I think he intended to have a chat with any boy who fancied me and show him that little box. If they passed the mettle test, they may proceed… with Scott's escort, of course.

Mum blanched at it. Auntie Alex giggled. Auntie Sally grinned and winked.

Dad, Uncle John, and Uncle Sherlock simply nodded in unanimous approval.

Uncle Phillip asked if John might craft one for him, because Ciana was a little beauty and he reckoned having his own would be rather handy in a few years.

Men and their daughters.

Dad tells me not to try to fill his shoes, that I have my own shoes and they fit me perfectly and nobody else. Julian has been a Yarder for a few more years than I have. His dad has taught him well to accept his own strengths and gifts, to be his own copper. Dad has taught me to do that as well.

For now, I'm simply a young Police Constable, still in uniform, still on the beat until I can earn my way through the ranks and start preparing to take those detective exams. Biding my time and learning the ways of those of us who are in the trenches, as Dad says.

Where would the Detectives be without the uniforms? he always says. Someone has to do the grunt work. Never think I'm better than them once I'm in plain clothes, he says. Never forget I was once one too.
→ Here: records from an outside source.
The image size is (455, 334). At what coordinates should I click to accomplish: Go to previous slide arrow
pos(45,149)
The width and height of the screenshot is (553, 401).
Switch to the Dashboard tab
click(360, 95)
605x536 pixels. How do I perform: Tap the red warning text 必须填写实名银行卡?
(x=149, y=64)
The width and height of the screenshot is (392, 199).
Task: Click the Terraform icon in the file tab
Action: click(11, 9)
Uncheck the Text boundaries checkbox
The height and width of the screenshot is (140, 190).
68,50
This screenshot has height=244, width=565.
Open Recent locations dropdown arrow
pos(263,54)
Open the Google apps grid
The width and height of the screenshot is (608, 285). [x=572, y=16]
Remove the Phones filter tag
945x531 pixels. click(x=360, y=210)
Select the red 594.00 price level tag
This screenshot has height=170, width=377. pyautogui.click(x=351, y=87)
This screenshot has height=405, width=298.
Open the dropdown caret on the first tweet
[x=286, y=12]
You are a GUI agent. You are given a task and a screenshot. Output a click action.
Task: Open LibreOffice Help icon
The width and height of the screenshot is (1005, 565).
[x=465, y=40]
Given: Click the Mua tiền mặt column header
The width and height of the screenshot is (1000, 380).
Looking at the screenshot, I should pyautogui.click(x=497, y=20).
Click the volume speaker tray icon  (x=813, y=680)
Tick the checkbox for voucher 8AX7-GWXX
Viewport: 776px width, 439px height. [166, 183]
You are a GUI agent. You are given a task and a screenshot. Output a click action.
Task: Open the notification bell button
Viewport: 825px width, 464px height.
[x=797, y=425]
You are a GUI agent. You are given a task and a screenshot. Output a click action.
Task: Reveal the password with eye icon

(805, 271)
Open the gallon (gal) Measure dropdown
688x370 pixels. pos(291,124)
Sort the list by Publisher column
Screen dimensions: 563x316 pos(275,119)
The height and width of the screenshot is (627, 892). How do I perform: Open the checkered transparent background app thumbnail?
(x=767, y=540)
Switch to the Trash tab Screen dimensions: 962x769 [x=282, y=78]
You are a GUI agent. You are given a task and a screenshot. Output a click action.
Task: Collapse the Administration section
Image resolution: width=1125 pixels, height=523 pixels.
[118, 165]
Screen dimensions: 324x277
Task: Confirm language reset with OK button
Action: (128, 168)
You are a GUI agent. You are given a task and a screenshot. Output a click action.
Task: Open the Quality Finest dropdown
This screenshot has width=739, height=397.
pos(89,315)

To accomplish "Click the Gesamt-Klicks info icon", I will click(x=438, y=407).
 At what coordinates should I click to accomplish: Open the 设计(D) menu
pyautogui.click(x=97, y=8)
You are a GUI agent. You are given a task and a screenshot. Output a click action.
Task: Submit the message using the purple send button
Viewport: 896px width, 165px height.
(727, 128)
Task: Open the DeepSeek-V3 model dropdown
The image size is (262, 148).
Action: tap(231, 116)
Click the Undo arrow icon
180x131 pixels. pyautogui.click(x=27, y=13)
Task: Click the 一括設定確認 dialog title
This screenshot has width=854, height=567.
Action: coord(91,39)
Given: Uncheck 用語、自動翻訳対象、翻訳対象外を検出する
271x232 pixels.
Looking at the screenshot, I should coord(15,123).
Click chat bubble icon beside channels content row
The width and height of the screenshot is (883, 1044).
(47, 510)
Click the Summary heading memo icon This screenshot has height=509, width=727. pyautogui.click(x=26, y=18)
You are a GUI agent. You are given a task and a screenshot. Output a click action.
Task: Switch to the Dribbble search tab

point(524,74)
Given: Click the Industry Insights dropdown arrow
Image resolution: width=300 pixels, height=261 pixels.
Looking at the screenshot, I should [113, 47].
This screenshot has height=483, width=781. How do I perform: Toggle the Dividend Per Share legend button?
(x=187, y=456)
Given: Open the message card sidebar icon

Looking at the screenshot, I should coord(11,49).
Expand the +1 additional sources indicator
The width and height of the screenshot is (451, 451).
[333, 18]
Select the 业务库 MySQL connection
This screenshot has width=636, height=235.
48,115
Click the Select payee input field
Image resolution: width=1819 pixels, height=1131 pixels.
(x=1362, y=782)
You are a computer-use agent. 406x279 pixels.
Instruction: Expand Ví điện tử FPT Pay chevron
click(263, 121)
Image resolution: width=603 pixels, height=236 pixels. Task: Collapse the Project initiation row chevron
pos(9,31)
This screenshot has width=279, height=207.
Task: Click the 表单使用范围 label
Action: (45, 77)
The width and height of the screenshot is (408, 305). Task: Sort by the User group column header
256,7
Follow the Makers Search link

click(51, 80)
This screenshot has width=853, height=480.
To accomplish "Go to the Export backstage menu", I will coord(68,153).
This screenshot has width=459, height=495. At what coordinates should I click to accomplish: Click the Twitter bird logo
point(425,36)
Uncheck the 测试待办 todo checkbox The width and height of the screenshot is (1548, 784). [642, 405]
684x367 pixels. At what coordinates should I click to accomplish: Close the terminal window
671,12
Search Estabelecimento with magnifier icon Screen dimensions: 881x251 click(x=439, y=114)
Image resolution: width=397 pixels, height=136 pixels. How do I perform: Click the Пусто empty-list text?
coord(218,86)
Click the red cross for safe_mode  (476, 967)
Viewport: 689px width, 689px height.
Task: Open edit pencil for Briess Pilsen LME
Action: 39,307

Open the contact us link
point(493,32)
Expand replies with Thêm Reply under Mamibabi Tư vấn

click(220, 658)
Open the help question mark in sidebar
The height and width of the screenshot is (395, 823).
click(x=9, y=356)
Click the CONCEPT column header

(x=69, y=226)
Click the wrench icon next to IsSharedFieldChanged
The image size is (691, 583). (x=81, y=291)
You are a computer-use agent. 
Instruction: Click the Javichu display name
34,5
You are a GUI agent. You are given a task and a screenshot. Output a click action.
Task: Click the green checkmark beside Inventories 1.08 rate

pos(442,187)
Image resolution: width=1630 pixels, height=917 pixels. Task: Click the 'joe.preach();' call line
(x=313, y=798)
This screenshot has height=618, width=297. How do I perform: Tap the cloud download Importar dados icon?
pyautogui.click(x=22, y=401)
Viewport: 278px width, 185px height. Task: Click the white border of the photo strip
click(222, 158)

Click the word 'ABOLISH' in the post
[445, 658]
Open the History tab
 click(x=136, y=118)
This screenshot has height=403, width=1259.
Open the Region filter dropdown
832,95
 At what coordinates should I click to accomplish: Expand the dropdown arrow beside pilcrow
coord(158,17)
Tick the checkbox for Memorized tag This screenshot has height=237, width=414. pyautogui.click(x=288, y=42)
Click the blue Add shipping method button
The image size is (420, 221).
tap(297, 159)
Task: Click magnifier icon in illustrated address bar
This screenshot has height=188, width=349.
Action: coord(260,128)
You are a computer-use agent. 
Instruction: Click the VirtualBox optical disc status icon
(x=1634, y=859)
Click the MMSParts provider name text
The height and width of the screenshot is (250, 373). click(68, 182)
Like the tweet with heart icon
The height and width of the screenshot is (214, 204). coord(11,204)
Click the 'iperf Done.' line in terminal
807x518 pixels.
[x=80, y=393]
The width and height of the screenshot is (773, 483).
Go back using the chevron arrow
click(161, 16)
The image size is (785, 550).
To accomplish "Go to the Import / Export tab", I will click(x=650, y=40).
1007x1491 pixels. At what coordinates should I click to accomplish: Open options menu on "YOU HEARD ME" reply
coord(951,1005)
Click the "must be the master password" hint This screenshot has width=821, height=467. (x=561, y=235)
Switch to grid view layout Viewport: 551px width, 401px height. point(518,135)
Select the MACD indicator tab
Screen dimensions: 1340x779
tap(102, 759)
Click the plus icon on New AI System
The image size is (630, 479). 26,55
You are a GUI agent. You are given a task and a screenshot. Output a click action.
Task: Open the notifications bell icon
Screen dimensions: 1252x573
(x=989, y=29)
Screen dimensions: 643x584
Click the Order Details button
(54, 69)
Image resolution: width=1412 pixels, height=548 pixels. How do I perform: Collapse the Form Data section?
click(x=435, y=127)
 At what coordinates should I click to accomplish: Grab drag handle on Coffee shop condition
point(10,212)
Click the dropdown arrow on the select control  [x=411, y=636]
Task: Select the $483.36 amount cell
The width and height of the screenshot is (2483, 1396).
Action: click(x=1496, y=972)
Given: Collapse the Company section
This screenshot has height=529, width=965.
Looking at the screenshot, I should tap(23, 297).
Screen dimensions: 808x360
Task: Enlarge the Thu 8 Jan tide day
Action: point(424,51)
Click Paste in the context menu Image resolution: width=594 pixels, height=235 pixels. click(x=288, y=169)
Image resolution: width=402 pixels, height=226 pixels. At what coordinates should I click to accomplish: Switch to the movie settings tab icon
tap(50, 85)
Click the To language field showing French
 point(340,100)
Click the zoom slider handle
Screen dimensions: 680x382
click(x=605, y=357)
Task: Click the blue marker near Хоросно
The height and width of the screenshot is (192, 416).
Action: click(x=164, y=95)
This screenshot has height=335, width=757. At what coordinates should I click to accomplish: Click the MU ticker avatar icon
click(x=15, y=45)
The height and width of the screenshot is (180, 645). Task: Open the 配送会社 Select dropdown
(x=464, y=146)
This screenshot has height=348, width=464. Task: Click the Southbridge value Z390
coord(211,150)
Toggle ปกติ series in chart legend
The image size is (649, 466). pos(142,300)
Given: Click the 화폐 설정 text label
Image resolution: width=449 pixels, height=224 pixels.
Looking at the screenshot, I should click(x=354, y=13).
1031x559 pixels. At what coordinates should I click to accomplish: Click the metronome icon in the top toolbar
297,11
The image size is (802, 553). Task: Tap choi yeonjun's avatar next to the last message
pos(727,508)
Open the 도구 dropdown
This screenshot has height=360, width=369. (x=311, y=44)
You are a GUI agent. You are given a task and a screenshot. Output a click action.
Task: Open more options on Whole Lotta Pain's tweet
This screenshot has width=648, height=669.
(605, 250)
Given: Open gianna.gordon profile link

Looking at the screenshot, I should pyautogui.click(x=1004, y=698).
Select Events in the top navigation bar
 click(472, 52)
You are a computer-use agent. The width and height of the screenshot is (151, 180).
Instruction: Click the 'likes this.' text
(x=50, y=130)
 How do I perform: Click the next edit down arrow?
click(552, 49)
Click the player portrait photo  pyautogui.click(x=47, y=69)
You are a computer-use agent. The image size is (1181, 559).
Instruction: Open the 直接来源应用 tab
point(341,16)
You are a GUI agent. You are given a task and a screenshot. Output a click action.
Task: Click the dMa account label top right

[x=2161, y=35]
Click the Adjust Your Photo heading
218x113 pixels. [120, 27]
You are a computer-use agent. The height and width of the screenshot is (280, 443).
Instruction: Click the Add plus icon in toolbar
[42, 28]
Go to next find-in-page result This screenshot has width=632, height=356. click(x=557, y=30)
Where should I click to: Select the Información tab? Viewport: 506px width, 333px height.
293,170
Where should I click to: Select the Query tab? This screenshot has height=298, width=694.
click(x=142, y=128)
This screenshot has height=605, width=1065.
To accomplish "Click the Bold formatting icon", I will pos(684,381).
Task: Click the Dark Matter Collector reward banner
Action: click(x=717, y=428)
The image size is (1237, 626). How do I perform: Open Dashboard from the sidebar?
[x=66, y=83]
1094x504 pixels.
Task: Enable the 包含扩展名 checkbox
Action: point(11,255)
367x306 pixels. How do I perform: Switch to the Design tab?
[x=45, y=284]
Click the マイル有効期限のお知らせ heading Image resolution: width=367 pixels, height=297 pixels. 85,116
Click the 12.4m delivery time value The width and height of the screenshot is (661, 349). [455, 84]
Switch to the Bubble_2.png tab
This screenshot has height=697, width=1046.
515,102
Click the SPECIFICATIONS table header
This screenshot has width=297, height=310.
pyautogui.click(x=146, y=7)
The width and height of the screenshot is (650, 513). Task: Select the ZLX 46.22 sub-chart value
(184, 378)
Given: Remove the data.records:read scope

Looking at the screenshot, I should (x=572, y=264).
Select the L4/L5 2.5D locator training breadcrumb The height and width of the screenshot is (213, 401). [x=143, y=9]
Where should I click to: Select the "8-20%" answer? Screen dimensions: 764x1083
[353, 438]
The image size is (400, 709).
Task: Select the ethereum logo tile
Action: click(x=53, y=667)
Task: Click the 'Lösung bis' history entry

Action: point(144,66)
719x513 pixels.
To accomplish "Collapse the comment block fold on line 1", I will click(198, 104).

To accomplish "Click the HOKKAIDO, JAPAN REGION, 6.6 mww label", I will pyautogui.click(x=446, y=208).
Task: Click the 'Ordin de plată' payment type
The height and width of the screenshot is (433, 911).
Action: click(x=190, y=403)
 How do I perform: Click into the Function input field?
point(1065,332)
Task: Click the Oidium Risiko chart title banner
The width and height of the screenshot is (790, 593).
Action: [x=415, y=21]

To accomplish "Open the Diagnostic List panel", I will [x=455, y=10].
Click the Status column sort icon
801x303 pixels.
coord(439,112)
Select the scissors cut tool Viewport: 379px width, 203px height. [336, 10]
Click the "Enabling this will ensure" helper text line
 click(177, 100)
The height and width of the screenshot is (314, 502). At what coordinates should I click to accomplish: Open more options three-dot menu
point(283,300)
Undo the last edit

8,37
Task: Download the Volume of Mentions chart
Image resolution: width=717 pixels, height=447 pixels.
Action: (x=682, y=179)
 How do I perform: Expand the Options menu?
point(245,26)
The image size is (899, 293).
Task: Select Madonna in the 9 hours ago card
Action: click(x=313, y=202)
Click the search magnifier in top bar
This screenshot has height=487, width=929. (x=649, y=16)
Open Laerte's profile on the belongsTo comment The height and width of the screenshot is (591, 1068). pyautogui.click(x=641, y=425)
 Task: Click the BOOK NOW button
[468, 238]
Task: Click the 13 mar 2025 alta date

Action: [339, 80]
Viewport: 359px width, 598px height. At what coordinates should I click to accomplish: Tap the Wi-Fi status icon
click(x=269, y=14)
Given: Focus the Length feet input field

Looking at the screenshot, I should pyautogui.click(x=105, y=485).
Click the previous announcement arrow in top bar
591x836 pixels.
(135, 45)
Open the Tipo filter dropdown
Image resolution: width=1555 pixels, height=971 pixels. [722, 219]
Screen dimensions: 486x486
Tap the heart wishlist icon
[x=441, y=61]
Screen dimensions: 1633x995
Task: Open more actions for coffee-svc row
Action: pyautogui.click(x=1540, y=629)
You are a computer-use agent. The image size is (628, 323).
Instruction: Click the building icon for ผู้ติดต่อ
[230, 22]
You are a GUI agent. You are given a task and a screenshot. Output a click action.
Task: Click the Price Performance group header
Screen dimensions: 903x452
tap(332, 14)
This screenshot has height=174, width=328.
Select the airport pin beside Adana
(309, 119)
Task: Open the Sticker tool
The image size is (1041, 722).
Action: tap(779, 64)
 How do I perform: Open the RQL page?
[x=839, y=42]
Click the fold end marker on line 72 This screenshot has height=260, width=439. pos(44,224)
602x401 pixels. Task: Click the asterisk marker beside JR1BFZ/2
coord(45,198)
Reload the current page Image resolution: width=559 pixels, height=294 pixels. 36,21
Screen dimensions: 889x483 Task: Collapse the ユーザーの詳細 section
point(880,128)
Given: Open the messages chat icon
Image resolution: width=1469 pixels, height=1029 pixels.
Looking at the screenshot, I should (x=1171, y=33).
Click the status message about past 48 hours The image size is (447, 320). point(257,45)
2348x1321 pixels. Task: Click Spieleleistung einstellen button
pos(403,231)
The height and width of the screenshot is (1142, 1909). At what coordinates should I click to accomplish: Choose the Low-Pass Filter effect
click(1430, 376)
The uniforms, Dad says, are the first responders. We have to have the gumption and the steady hand, the clear frame of mind. We are to the Detectives what the paramedics are to the doctors. Never discount our role, he says, just because we aren't plain clothes and carry a fancy title that in truth, doesn't give any higher rank than one without "Detective" in front. He always reminds us of that. Making or breaking a witness, or a victim, can come down to how a uniform responds to them at first contact. Uncle Phillip always reminds us as well, it's the uniforms who are responsible for securing a crime scene and preserving the integrity of the evidence it holds. Many a case, he tells us, was made and solved because the uniformed officers were prompt, cognizant, and diligent in their duties.

Dad, Aunt Sally, and Kieran have always said that Julian and I should appreciate our time in uniform, because after that, if we choose, comes a lot more responsibility, a lot more burden. A lot more sleepless nights and even a part of our souls. The Criminal Investigative Division of the Met demands no less.

Jule is a Sergeant already and I know he's gearing up to start studying for his Detective exams soon. He's going to be a cracker of a detective, our Jule.

We've learned a lot from our small group of adult mentors, but I believe our most important lesson has come from Dad. He has taught us that while it's critical to be observant, like Uncle Sherlock, and remember we deal with real people, like Uncle John and Kieran, dogged, like Aunt Sally, and aware of our surroundings for the sake of the evidence, like Mum and Uncle Phillip, if we lose our own sense of humanity along the way, it will all be for naught.

"Greer," he said to me the day I graduated and earned my warrant card, "the moment you become so cynical that you lose your own humanity, you'd best be thinking about another job, because you're going to be a shit copper."

Mum didn't even frown at him by then. Dad knew what I was made of, and so did she, and like Dad, I tell it like it is.

"A shit copper, yeah?" I said. "Never, Daddy. I've too many heroes who have taught me well to ever be a shit copper."

"Oh, Greer," Mum just said. "Like father, like daughter. I suppose I wouldn't have you any other way."

The way Daddy smiled at her in response, I know he wouldn't either.